I meant disclose so he could decide whether or not to date me at all, because it's a pain in the ass and he might feel it's a deal breaker even before we meet, though, not to keep me safe from anaphylaxis!


----------



## Livvie (Jan 20, 2014)

minimalME said:


> It made me very sad when I read your post on the other thread.
> 
> Out of all the things that one might have to sacrifice in a relationship, I'd think that accommodating allergies would be the least a person could do.
> 
> ...


Thank you for you thoughts.

I'm wary of having a repeat performance from someone new, with this being a constant issue for them they find annoying. The ex ordered it nearly every time we went out to eat and was really perturbed at having to not to get it on my plate from his. Yes it makes me feel badly that it was even an issue!


----------



## Max.HeadRoom (Jun 28, 2014)

I met an old friend for dinner last year and I had order shrimp scampi; after the waiter walk away he said he was very allergic to shellfish. I got up and changed my order. Why Wouldn’t I. 

your past experience is just a WTF.


----------



## minimalME (Jan 3, 2012)

He sounds awful. 😳



Livvie said:


> The ex ordered it nearly every time we went out to eat


----------



## Livvie (Jan 20, 2014)

Max.HeadRoom said:


> I met an old friend for dinner last year and I had order shrimp scampi; after the waiter walk away he said he was very allergic to shellfish. I got up and changed my order. Why Wouldn’t I.
> 
> your past experience is just a WTF.


Wow, that was nice of you!!!

I just looked it up, approximately 7 million Americans are allergic to shellfish so I guess I'm not alone in it!

I do have an EpiPen...


----------



## DownByTheRiver (Jul 2, 2020)

Is shouldn't be a dealbreaker for any reasonable person, so I'm going to say be grateful for the early warning that that guy was a jerk. If they have a problem with it, they have no empathy, and you do not need any person without empathy!

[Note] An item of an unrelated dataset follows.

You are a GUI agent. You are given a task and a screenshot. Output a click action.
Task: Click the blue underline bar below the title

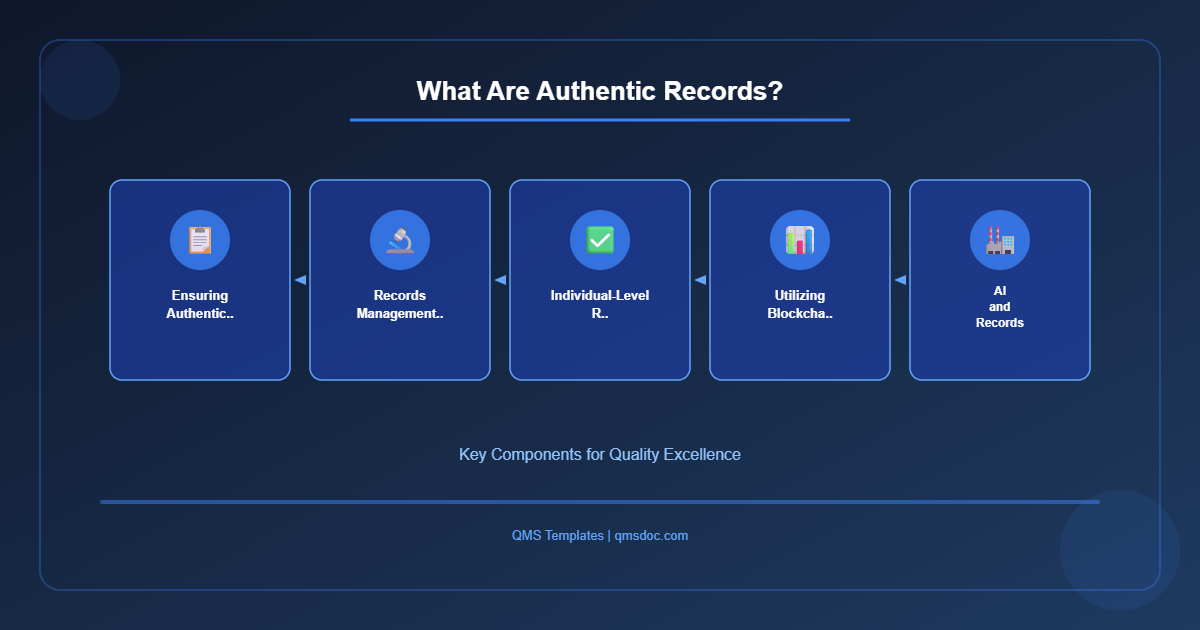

I have a weird shellfish allergy. I can't handle raw shrimp or my hands blow up, but I can eat it as long as it's cooked thoroughly no problem. Other shellfish, I mostly avoid altogether. 

You should be able to tell anyone this without it making them mad. Oh, well, how inconvenient for him! He wasn't a keeper, that's all. All about himself. Well rid of him. 

Since it's that extreme, you should probably just avoid those restaurants for the most part. You don't want a steak that has been cooked next to grilled shrimp on the grill, for example. So when you order, be sure and tell them, hey please tell the chefs to be very careful my food doesn't rub up against any shellfish on the grill because I am deathly allergic. 

I took a woman friend to my favorite restaurant and she had to really instruct the server because she's real allergic to avocados, so they should be used to it, the servers. A guy who poo-poos it, next him.


----------



## minimalME (Jan 3, 2012)

I don't know if you saw the story I posted once that my mom would keep alcohol in the house and drink every night, even though my dad was a recovering alcoholic?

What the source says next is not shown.